[Records locating words and elements]
+===+

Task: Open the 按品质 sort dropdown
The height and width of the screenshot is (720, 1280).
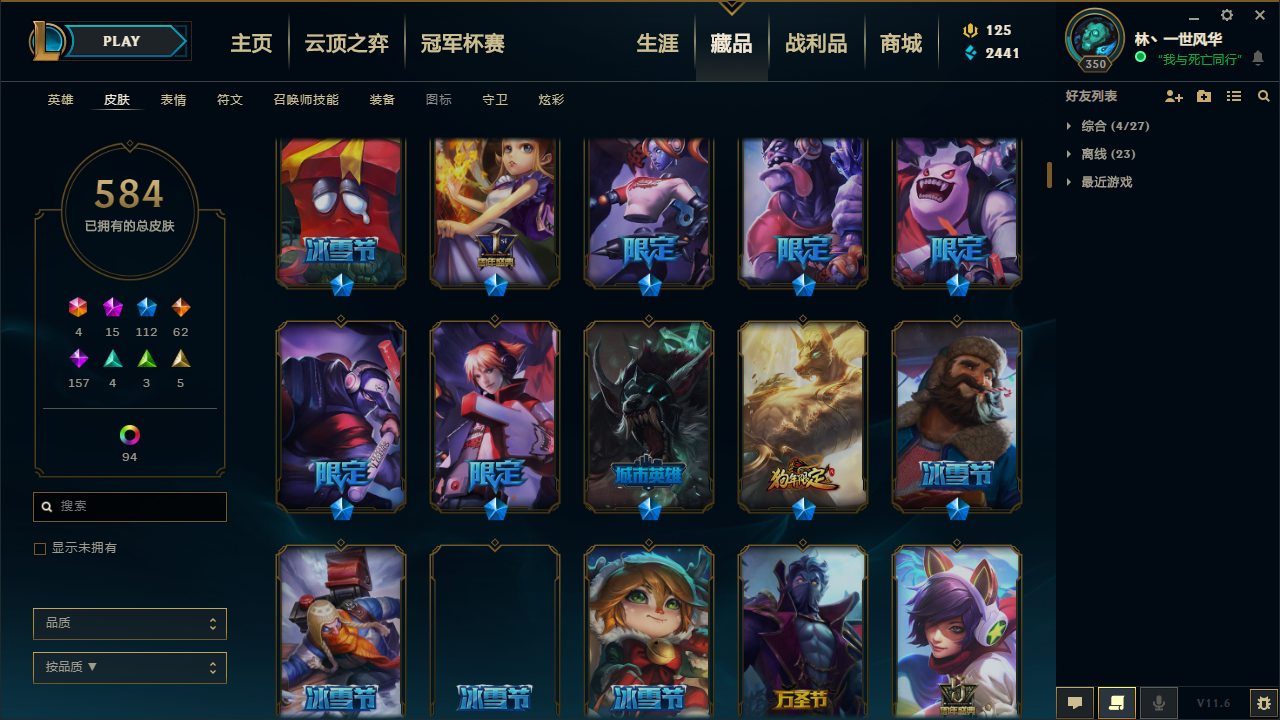Action: [x=130, y=667]
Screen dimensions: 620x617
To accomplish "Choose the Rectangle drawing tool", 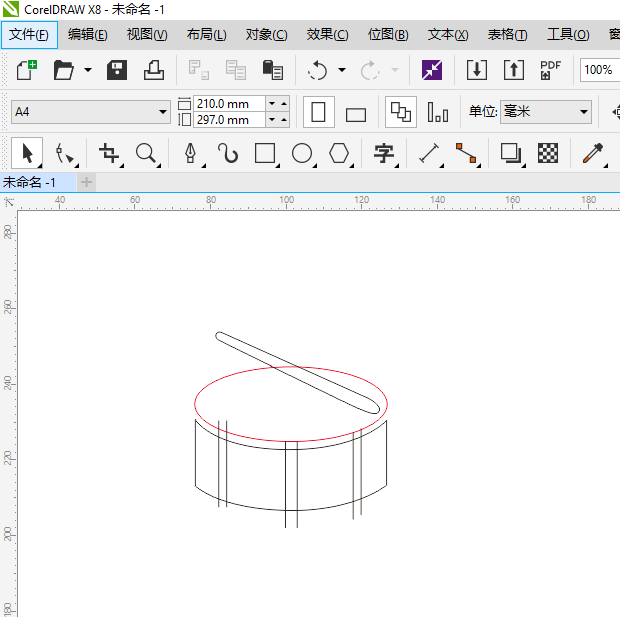I will [x=265, y=153].
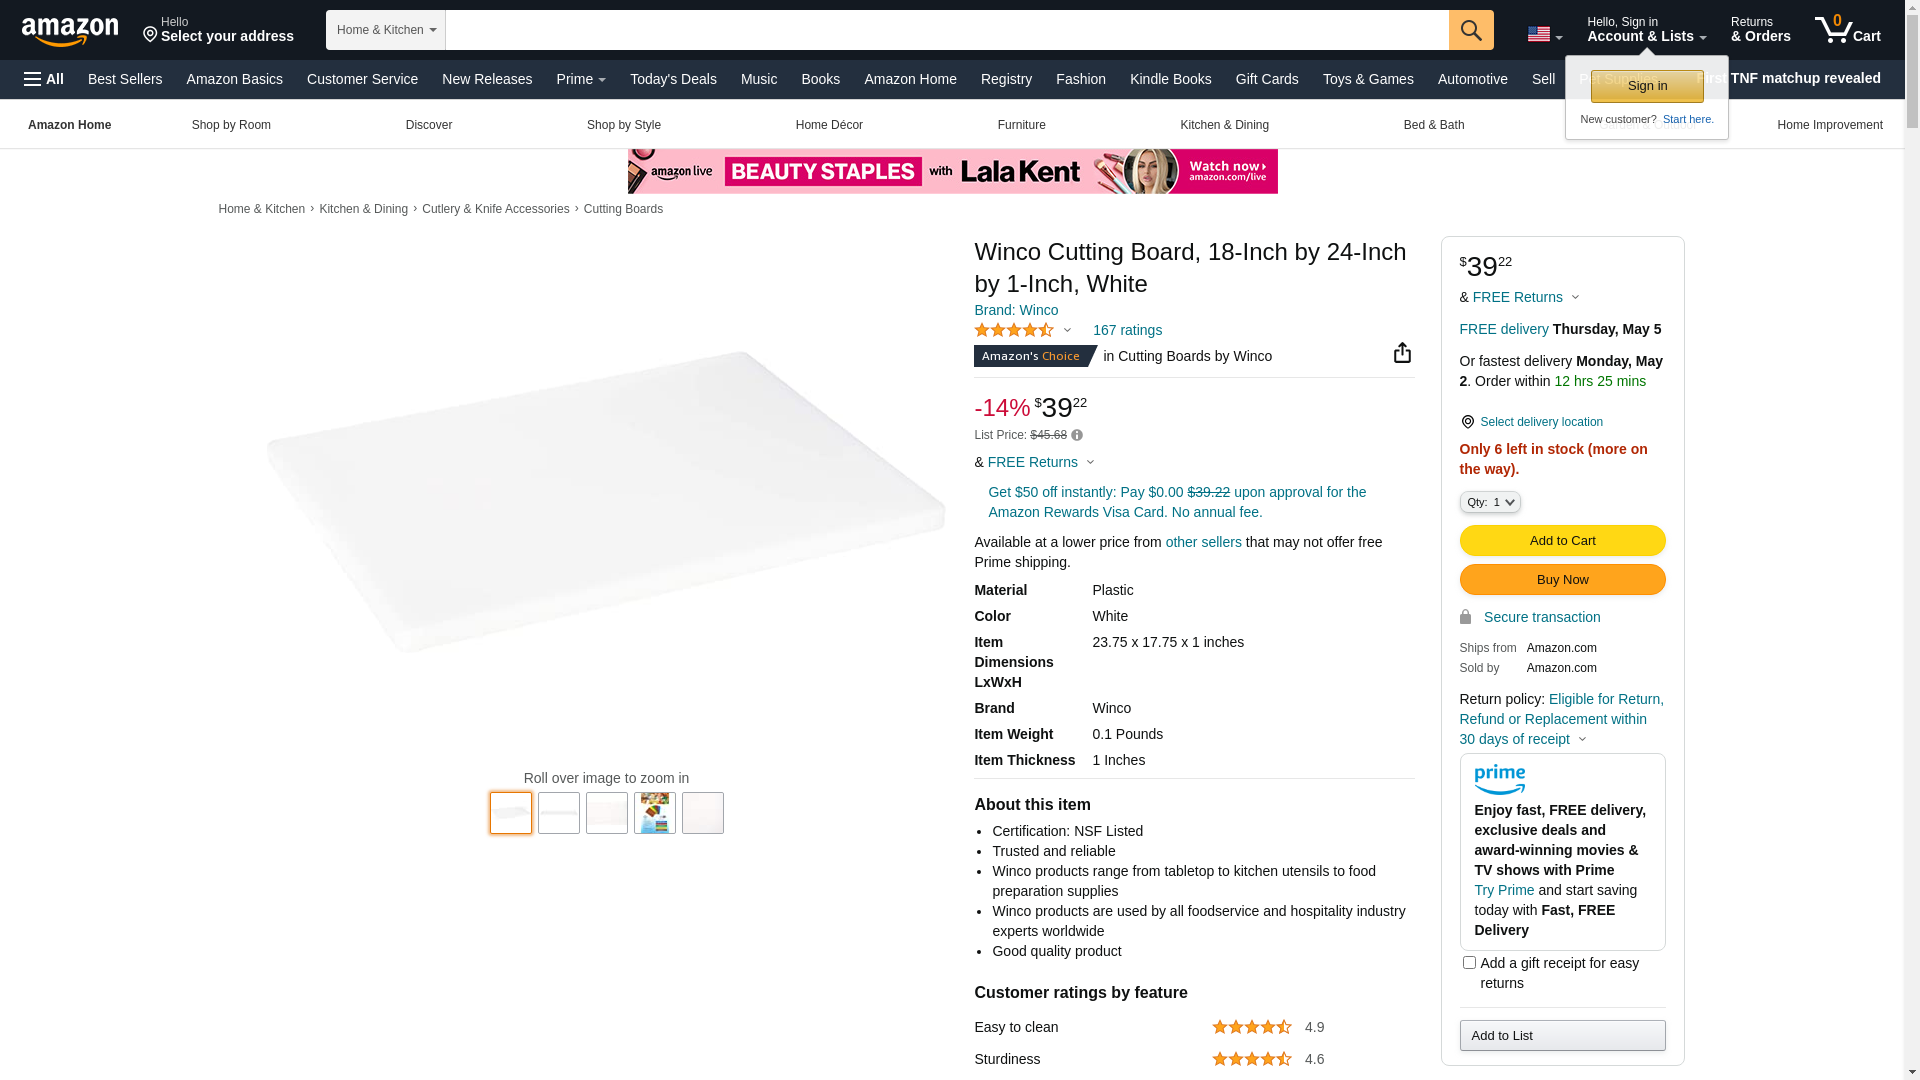Expand the Add to List dropdown
This screenshot has height=1080, width=1920.
(1562, 1035)
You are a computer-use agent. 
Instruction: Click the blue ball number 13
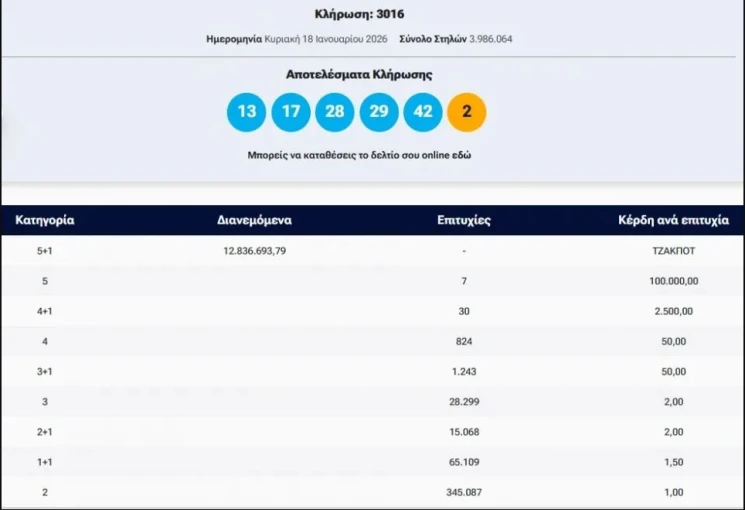[247, 111]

+===+

Reproduce the rows starting at the line that contains "You are a computer-use agent." and ending at the last line of the rows. Leave the pictures out.

Written response
You are a computer-use agent. 
Instruction: Click the blue ball number 13
[247, 111]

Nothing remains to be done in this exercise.